Der Untergang des Dritten Reichs
13. Januar 2012Mit seiner großen, 2000seitigen Hitler-Biographie ist der Brite Ian Kershaw Ende der 1990er Jahre zu einem der Stars der internationalen Historikerzunft avanciert. In seinem aktuellen Buch "Das Ende – Kampf bis in den Untergang" geht der 68-jährige Historiker jetzt der Frage nach, warum das "Dritte Reich" auch in der apokalyptischen Schlussphase des Kriegs noch relativ reibungslos funktionierte. Noch im April 1945 wurden in Deutschland Löhne und Gehälter bezahlt, die Berliner Philharmoniker traten mit Konzerten auf, der FC Bayern München spielte Fußball, die deutschen Truppen wurden mit Waffen und Munition beliefert. Selbst die Versorgung der Bevölkerung mit Lebensmitteln war bis in die letzten Kriegstage hinein gewährleistet, auch wenn es da und dort natürlich Engpässe gab.
Preußischer Militarismus
Ian Kershaw fragt, wie das möglich war: Warum hat das deutsche Volk den Wahnsinn des Krieges bis zum unaufschiebbaren Zusammenbruch erduldet, ohne wie im November 1918 einen Aufstand vom Zaun zu brechen? "Die Antwort ist ganz einfach", so Kershaw. "Sie lautet: Terror. Der Terror durch den nationalsozialistischen Unterdrückungsapparat war so groß, dass eine Revolution von unten denk-unmöglich war." Das sei auch der Hauptunterschied zum Ende des Ersten Weltkriegs gewesen. 1918 habe es ein Parlament in Deutschland gegeben, politische Parteien und sogar eine Friedensbewegung, es gab keine Gestapo und auch keine feindlichen Soldaten auf deutschem Boden. "Die Situation 1918 war vollkommen anders als 1945", so Kershaw. "Auch in den letzten Wochen des Zweiten Weltkriegs reichte der Terror vollkommen aus, um eine revolutionäre Bedrohung des Regimes auszuschalten."

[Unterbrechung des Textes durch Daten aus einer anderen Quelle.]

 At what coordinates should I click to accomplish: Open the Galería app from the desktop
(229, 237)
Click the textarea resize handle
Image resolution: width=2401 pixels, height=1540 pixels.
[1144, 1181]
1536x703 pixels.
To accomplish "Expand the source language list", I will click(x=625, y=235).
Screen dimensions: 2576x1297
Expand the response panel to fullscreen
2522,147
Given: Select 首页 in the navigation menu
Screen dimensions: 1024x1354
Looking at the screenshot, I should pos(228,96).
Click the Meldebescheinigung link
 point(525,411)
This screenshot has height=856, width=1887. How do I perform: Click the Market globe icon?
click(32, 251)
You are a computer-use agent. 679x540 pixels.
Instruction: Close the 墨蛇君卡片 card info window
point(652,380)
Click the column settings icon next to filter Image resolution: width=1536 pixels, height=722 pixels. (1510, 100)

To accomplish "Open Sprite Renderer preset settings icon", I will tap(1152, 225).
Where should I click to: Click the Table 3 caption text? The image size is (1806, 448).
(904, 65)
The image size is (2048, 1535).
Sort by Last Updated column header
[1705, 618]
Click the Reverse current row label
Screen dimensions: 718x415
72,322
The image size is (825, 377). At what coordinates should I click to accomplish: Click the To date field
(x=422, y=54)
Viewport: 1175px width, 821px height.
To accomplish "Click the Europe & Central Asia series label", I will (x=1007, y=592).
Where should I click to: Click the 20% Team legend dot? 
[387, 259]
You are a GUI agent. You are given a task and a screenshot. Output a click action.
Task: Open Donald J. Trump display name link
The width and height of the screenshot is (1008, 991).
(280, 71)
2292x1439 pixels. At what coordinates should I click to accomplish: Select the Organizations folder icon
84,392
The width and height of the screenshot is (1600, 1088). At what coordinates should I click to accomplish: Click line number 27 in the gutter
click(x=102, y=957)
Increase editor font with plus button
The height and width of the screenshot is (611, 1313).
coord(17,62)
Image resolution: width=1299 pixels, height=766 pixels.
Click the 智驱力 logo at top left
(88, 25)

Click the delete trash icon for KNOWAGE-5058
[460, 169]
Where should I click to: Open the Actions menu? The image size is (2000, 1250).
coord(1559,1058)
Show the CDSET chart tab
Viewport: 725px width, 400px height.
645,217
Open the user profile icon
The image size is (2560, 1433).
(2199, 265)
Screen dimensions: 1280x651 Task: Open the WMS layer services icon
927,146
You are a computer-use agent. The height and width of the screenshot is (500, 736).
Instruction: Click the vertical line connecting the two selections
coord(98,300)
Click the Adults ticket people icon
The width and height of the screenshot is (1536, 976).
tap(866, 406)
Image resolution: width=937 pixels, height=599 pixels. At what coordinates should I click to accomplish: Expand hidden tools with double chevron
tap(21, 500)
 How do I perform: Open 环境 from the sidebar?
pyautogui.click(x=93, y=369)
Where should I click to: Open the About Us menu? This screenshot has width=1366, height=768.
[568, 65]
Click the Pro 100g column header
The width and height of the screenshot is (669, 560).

Auf anschauliche Weise analysiert Ian Kershaw in seinem 700seitigen Werk den Untergang des Hitler-Reichs. Beeindruckend die Detailkenntnis, mit der der britische Historiker die Befehlsstrukturen des Dritten Reichs bis ins dritte und vierte Glied hinein aufschlüsselt. Warum, so Kershaw, folgten auch hohe und höchste Wehrmachtsgenerale den immer gespenstischeren Anordnungen Hitlers? Es waren zum einen die unheilvollen Traditionen des preußischen Militarismus, die da nachwirkten, zum anderen hatten die Nazis es Kershaws Interpretation zufolge auch meisterhaft verstanden, alte soldatische Begriffe wie "Pflicht" und "Ehre" für ihre Zwecke auszubeuten.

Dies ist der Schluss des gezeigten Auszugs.